Comentaba hace un momento que «el cerco de los capitanes generales al Gobierno de Adolfo Suárez durante los últimos años de la década de los 70, no muy conocido ni valorado por la opinión pública española, se hizo más patente a lo largo de 1980 y muy preocupante después del verano de ese año». Así fue, desde luego. En noviembre de 1980, después de la segunda cita de los jefes de las unidades operativas de Aragón con el general Elícegui, llegó a mis oídos, por la cadena de información de la Brigada. la noticia de que los capitanes generales Merry Gordon, Campano, Milans del Bosch, Polanco, González del Yerro y el propio Elícegui, habían dirigido un escrito al rey pidiéndole la destitución de Adolfo Suárez en beneficio de la patria. El documento, redactado en terminología militar, parece ser que era muy respetuoso en la forma, como no podía ser menos por parte de unos subordinados que se dirigían a su jefe natural, pero revelaba una gran firmeza y unidad.
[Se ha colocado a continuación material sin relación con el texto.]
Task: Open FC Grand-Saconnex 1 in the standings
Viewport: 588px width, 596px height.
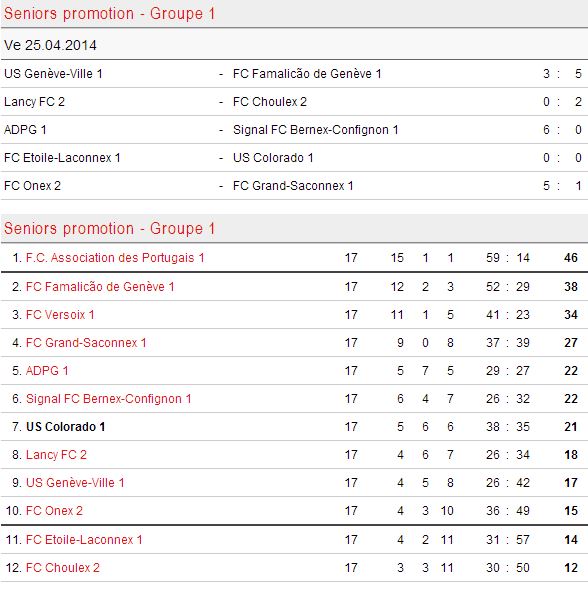Action: tap(86, 343)
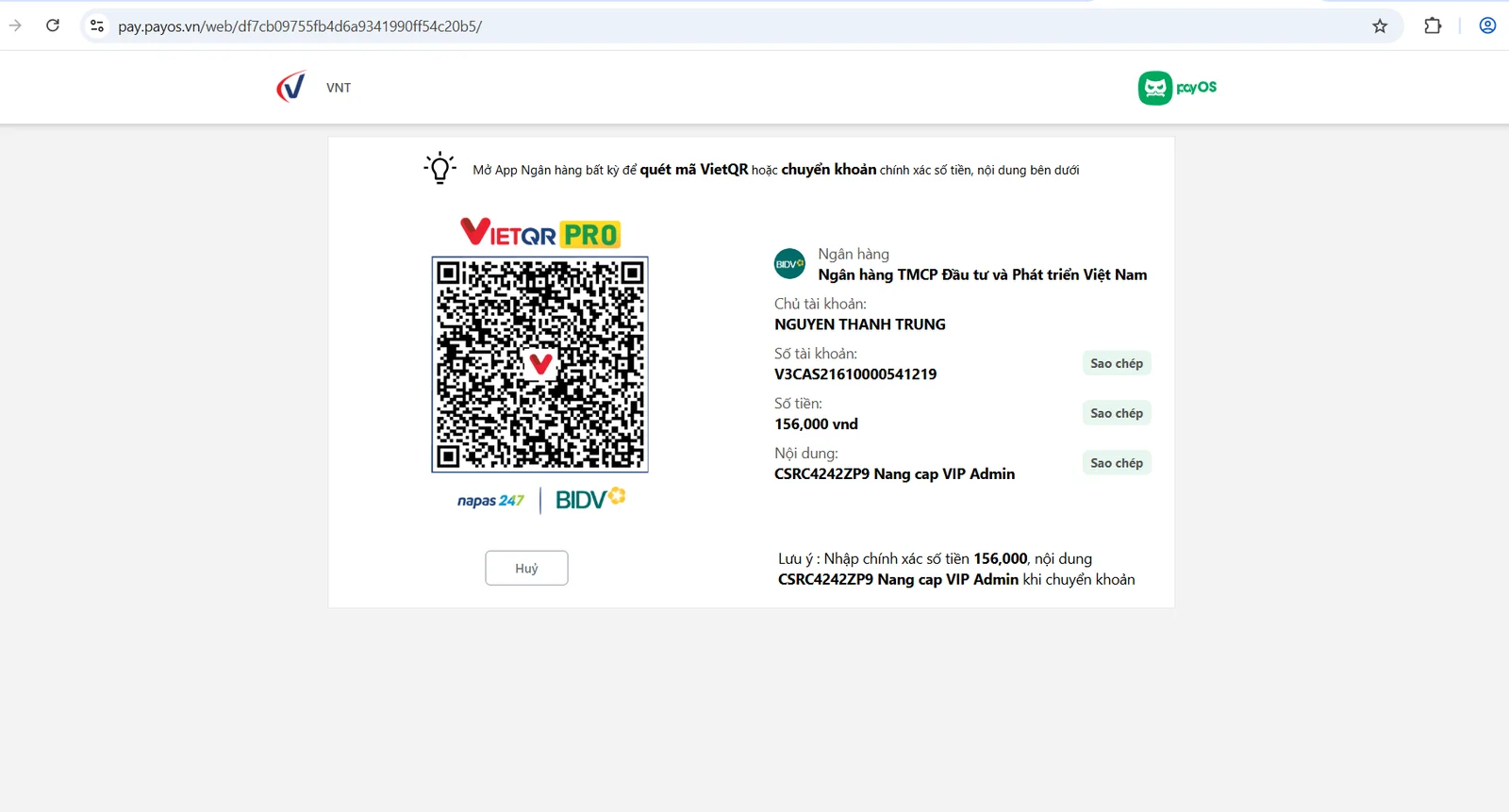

Como consecuencia del mismo, el rey habla reservadamente con algunos de los firmantes (en concreto recibe al general Milans del Bosch en La Zarzuela, a mediados de diciembre de 1980, según me comunicará él mismo personalmente en la entrevista que ambos celebramos en la prisión militar de Alcalá de Henares a primeros de marzo de 1990) que le transmiten nuevamente sus inquietudes y sus deseos en relación con un hipotético cambio de Gobierno que enderece la situación del país. El Borbón no contesta ni oficiosa ni oficialmente a la misiva; lo que no impide que la clara presión de los «príncipes de la milicia» sobre el jefe del Estado trascienda a las unidades militares, a los cenáculos políticos e, incluso, a determinada prensa, la clase política empieza a dar síntomas de desasosiego y los rumores de reuniones de líderes socialistas, comunistas, centristas, etc., etc., con militares de alto rango se suceden y se mezclan en los periódicos y en los mentideros capitalinos con otros que hablan de encuentros claramente subversivos entre generales franquistas.